**** ENTRIES SUPPLIED
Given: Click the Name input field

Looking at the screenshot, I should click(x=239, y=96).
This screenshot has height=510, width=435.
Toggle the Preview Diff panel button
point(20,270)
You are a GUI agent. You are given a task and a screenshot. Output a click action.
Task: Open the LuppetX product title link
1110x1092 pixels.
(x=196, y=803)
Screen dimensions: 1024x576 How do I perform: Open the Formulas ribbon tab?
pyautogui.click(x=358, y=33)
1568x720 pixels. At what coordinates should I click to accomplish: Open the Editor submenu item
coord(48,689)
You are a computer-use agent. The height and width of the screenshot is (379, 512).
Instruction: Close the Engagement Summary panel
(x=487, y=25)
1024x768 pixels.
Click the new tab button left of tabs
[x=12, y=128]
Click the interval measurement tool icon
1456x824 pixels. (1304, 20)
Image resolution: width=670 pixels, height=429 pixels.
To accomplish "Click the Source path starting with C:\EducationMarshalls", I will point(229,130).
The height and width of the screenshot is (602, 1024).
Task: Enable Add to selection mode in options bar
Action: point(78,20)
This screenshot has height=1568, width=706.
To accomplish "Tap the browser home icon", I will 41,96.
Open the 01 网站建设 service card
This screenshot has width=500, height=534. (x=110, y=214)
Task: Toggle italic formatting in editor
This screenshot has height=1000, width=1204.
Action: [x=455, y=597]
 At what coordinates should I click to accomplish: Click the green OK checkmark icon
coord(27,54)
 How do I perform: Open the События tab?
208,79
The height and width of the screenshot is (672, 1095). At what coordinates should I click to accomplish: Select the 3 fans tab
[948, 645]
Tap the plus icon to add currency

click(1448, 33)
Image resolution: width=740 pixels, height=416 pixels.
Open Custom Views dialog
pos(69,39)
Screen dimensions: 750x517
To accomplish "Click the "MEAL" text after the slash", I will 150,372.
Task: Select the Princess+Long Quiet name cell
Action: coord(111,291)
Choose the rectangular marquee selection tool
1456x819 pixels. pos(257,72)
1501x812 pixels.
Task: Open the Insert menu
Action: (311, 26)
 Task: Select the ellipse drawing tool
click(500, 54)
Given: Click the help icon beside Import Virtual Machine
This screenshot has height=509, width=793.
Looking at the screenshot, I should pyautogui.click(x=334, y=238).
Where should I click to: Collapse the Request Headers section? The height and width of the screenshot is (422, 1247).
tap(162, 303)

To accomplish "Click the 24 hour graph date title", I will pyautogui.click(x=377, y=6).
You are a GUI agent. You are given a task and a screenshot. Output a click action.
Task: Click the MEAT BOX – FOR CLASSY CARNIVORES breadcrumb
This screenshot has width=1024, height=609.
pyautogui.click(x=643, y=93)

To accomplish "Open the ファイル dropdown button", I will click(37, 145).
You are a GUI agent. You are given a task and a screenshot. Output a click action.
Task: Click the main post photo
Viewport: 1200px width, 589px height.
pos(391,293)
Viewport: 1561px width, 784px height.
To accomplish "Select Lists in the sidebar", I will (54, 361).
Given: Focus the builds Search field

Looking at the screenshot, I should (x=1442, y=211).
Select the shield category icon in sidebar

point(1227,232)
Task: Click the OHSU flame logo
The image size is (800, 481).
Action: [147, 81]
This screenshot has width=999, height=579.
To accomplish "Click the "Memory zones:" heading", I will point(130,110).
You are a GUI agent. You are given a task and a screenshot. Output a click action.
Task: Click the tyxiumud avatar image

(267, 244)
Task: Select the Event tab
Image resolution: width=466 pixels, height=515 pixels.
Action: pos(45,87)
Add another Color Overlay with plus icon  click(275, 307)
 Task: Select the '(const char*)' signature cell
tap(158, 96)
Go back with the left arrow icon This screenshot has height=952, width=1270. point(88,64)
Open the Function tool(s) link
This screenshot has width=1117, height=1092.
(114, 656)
********
EXERCISE GOAL:
Across the listing, how many lines contain "title"? State the number and nothing else.

RESPONSE:
2